◆ WHAT YOU WILL DO:
Your answer must be every record below, written out exactly as it appears.

◆ Extracted records:
____________

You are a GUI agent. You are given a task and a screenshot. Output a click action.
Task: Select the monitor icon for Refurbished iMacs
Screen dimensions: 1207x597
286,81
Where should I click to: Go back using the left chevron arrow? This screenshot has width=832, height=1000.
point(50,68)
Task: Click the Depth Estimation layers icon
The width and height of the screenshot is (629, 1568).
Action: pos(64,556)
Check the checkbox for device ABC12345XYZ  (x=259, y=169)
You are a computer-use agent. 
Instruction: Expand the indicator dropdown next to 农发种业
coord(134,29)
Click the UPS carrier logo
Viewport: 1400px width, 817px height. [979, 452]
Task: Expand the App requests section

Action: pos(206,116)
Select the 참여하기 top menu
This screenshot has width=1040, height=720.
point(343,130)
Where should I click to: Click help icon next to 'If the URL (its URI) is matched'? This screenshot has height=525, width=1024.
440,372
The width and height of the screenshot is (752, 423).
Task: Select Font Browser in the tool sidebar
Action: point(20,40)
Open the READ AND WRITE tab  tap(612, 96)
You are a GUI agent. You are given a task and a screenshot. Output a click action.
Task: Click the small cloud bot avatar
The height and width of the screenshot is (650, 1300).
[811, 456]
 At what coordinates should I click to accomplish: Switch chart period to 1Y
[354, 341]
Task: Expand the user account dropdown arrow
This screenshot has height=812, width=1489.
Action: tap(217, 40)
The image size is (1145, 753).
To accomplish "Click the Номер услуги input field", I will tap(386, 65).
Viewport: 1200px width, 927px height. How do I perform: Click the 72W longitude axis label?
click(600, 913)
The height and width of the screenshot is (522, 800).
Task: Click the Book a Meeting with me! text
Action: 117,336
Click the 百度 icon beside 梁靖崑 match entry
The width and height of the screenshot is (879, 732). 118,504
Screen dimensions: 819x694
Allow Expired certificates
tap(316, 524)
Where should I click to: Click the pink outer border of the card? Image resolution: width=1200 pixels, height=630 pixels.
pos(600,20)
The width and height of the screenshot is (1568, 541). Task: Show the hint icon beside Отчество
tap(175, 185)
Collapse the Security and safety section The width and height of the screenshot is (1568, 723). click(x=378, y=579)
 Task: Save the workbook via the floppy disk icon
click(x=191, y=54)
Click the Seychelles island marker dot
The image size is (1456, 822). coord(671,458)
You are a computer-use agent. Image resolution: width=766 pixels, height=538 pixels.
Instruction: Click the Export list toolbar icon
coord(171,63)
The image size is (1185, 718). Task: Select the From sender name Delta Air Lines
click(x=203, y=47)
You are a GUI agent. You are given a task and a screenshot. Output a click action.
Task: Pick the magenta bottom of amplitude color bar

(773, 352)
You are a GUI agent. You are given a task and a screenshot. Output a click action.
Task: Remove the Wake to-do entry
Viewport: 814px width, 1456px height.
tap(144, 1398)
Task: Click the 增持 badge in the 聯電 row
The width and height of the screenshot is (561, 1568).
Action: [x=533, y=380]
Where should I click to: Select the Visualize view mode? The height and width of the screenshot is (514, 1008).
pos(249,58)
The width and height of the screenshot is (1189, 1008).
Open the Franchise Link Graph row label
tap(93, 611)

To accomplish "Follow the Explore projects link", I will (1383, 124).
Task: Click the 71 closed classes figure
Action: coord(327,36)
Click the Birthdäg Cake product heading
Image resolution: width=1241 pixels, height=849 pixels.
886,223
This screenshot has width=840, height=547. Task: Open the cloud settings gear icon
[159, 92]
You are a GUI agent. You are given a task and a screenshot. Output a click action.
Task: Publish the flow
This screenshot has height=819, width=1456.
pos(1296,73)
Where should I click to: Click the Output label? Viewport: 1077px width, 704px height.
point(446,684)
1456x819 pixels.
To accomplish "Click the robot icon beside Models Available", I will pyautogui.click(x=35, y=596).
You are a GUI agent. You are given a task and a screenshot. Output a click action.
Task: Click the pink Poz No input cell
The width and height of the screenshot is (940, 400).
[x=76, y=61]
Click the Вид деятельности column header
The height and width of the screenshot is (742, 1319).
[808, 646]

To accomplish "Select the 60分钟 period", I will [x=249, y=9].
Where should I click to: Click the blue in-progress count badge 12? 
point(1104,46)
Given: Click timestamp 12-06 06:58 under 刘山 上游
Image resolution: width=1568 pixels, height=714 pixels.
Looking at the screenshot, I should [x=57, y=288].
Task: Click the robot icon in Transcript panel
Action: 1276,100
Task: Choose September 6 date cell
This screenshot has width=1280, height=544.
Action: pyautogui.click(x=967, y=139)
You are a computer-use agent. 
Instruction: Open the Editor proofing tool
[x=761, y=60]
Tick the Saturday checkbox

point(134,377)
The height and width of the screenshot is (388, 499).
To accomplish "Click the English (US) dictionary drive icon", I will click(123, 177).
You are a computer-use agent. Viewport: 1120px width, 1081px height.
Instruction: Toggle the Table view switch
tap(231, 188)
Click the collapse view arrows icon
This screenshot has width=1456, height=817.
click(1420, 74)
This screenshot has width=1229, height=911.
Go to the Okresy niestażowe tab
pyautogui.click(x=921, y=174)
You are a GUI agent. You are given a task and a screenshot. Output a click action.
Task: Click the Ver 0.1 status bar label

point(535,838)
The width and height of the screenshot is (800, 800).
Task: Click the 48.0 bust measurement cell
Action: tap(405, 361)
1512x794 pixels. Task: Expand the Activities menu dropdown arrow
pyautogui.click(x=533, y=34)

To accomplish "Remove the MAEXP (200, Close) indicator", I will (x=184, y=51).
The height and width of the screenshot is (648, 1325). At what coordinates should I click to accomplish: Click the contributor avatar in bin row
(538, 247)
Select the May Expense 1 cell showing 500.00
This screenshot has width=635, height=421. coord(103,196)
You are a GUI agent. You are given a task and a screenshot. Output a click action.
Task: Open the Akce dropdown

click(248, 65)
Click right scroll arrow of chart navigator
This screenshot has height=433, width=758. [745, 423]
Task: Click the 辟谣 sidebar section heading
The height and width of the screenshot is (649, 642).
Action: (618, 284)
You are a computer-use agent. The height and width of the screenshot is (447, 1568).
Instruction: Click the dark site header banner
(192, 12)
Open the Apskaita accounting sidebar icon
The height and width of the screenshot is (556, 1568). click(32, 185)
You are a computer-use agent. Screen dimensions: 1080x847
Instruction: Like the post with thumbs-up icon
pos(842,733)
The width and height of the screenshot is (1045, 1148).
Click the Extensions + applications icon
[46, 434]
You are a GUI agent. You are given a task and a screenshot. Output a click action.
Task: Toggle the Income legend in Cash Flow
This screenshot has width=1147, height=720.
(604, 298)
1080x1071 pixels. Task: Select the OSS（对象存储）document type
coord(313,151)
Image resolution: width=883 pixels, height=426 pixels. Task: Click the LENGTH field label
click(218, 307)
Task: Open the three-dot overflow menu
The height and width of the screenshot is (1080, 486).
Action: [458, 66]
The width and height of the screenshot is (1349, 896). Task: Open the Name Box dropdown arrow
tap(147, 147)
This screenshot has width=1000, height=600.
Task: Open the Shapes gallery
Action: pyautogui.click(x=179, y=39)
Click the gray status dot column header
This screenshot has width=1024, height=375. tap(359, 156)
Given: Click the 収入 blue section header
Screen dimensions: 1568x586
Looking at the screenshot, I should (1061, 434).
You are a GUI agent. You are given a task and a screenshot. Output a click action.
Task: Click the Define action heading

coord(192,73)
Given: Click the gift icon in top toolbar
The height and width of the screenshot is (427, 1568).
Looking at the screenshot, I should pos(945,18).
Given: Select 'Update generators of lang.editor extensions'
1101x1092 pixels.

____________

◆ ANSWER TO THE EXERCISE:
You are a GUI agent. You are given a task and a screenshot. Output a click action.
Task: Select the monitor icon for Refurbished iMacs
Screen dimensions: 1207x597
286,81
Where should I click to: Go back using the left chevron arrow? This screenshot has width=832, height=1000.
point(50,68)
Task: Click the Depth Estimation layers icon
The width and height of the screenshot is (629, 1568).
Action: pos(64,556)
Check the checkbox for device ABC12345XYZ  (x=259, y=169)
You are a computer-use agent. 
Instruction: Expand the indicator dropdown next to 农发种业
coord(134,29)
Click the UPS carrier logo
Viewport: 1400px width, 817px height. [979, 452]
Task: Expand the App requests section

Action: pos(206,116)
Select the 참여하기 top menu
This screenshot has width=1040, height=720.
point(343,130)
Where should I click to: Click help icon next to 'If the URL (its URI) is matched'? This screenshot has height=525, width=1024.
440,372
The width and height of the screenshot is (752, 423).
Task: Select Font Browser in the tool sidebar
Action: point(20,40)
Open the READ AND WRITE tab  tap(612, 96)
You are a GUI agent. You are given a task and a screenshot. Output a click action.
Task: Click the small cloud bot avatar
The height and width of the screenshot is (650, 1300).
[811, 456]
 At what coordinates should I click to accomplish: Switch chart period to 1Y
[354, 341]
Task: Expand the user account dropdown arrow
This screenshot has height=812, width=1489.
Action: tap(217, 40)
The image size is (1145, 753).
To accomplish "Click the Номер услуги input field", I will tap(386, 65).
Viewport: 1200px width, 927px height. How do I perform: Click the 72W longitude axis label?
click(600, 913)
The height and width of the screenshot is (522, 800).
Task: Click the Book a Meeting with me! text
Action: 117,336
Click the 百度 icon beside 梁靖崑 match entry
The width and height of the screenshot is (879, 732). 118,504
Screen dimensions: 819x694
Allow Expired certificates
tap(316, 524)
Where should I click to: Click the pink outer border of the card? Image resolution: width=1200 pixels, height=630 pixels.
pos(600,20)
The width and height of the screenshot is (1568, 541). Task: Show the hint icon beside Отчество
tap(175, 185)
Collapse the Security and safety section The width and height of the screenshot is (1568, 723). click(x=378, y=579)
 Task: Save the workbook via the floppy disk icon
click(x=191, y=54)
Click the Seychelles island marker dot
The image size is (1456, 822). coord(671,458)
You are a computer-use agent. Image resolution: width=766 pixels, height=538 pixels.
Instruction: Click the Export list toolbar icon
coord(171,63)
The image size is (1185, 718). Task: Select the From sender name Delta Air Lines
click(x=203, y=47)
You are a GUI agent. You are given a task and a screenshot. Output a click action.
Task: Pick the magenta bottom of amplitude color bar

(773, 352)
You are a GUI agent. You are given a task and a screenshot. Output a click action.
Task: Remove the Wake to-do entry
Viewport: 814px width, 1456px height.
tap(144, 1398)
Task: Click the 增持 badge in the 聯電 row
The width and height of the screenshot is (561, 1568).
Action: [x=533, y=380]
Where should I click to: Select the Visualize view mode? The height and width of the screenshot is (514, 1008).
pos(249,58)
The width and height of the screenshot is (1189, 1008).
Open the Franchise Link Graph row label
tap(93, 611)

To accomplish "Follow the Explore projects link", I will (1383, 124).
Task: Click the 71 closed classes figure
Action: coord(327,36)
Click the Birthdäg Cake product heading
Image resolution: width=1241 pixels, height=849 pixels.
886,223
This screenshot has width=840, height=547. Task: Open the cloud settings gear icon
[159, 92]
You are a GUI agent. You are given a task and a screenshot. Output a click action.
Task: Publish the flow
This screenshot has height=819, width=1456.
pos(1296,73)
Where should I click to: Click the Output label? Viewport: 1077px width, 704px height.
point(446,684)
1456x819 pixels.
To accomplish "Click the robot icon beside Models Available", I will pyautogui.click(x=35, y=596).
You are a GUI agent. You are given a task and a screenshot. Output a click action.
Task: Click the pink Poz No input cell
The width and height of the screenshot is (940, 400).
[x=76, y=61]
Click the Вид деятельности column header
The height and width of the screenshot is (742, 1319).
[808, 646]

To accomplish "Select the 60分钟 period", I will [x=249, y=9].
Where should I click to: Click the blue in-progress count badge 12? 
point(1104,46)
Given: Click timestamp 12-06 06:58 under 刘山 上游
Image resolution: width=1568 pixels, height=714 pixels.
Looking at the screenshot, I should [x=57, y=288].
Task: Click the robot icon in Transcript panel
Action: 1276,100
Task: Choose September 6 date cell
This screenshot has width=1280, height=544.
Action: pyautogui.click(x=967, y=139)
You are a computer-use agent. 
Instruction: Open the Editor proofing tool
[x=761, y=60]
Tick the Saturday checkbox

point(134,377)
The height and width of the screenshot is (388, 499).
To accomplish "Click the English (US) dictionary drive icon", I will click(123, 177).
You are a computer-use agent. Viewport: 1120px width, 1081px height.
Instruction: Toggle the Table view switch
tap(231, 188)
Click the collapse view arrows icon
This screenshot has width=1456, height=817.
click(1420, 74)
This screenshot has width=1229, height=911.
Go to the Okresy niestażowe tab
pyautogui.click(x=921, y=174)
You are a GUI agent. You are given a task and a screenshot. Output a click action.
Task: Click the Ver 0.1 status bar label

point(535,838)
The width and height of the screenshot is (800, 800).
Task: Click the 48.0 bust measurement cell
Action: tap(405, 361)
1512x794 pixels. Task: Expand the Activities menu dropdown arrow
pyautogui.click(x=533, y=34)

To accomplish "Remove the MAEXP (200, Close) indicator", I will (x=184, y=51).
The height and width of the screenshot is (648, 1325). At what coordinates should I click to accomplish: Click the contributor avatar in bin row
(538, 247)
Select the May Expense 1 cell showing 500.00
This screenshot has width=635, height=421. coord(103,196)
You are a GUI agent. You are given a task and a screenshot. Output a click action.
Task: Open the Akce dropdown

click(248, 65)
Click right scroll arrow of chart navigator
This screenshot has height=433, width=758. [745, 423]
Task: Click the 辟谣 sidebar section heading
The height and width of the screenshot is (649, 642).
Action: (618, 284)
You are a computer-use agent. The height and width of the screenshot is (447, 1568).
Instruction: Click the dark site header banner
(192, 12)
Open the Apskaita accounting sidebar icon
The height and width of the screenshot is (556, 1568). click(32, 185)
You are a computer-use agent. Screen dimensions: 1080x847
Instruction: Like the post with thumbs-up icon
pos(842,733)
The width and height of the screenshot is (1045, 1148).
Click the Extensions + applications icon
[46, 434]
You are a GUI agent. You are given a task and a screenshot. Output a click action.
Task: Toggle the Income legend in Cash Flow
This screenshot has width=1147, height=720.
(604, 298)
1080x1071 pixels. Task: Select the OSS（对象存储）document type
coord(313,151)
Image resolution: width=883 pixels, height=426 pixels. Task: Click the LENGTH field label
click(218, 307)
Task: Open the three-dot overflow menu
The height and width of the screenshot is (1080, 486).
Action: [458, 66]
The width and height of the screenshot is (1349, 896). Task: Open the Name Box dropdown arrow
tap(147, 147)
This screenshot has width=1000, height=600.
Task: Open the Shapes gallery
Action: pyautogui.click(x=179, y=39)
Click the gray status dot column header
This screenshot has width=1024, height=375. tap(359, 156)
Given: Click the 収入 blue section header
Screen dimensions: 1568x586
Looking at the screenshot, I should (1061, 434).
You are a GUI agent. You are given a task and a screenshot. Output a click action.
Task: Click the Define action heading

coord(192,73)
Given: Click the gift icon in top toolbar
The height and width of the screenshot is (427, 1568).
Looking at the screenshot, I should pos(945,18).
Given: Select 'Update generators of lang.editor extensions'
1101x1092 pixels.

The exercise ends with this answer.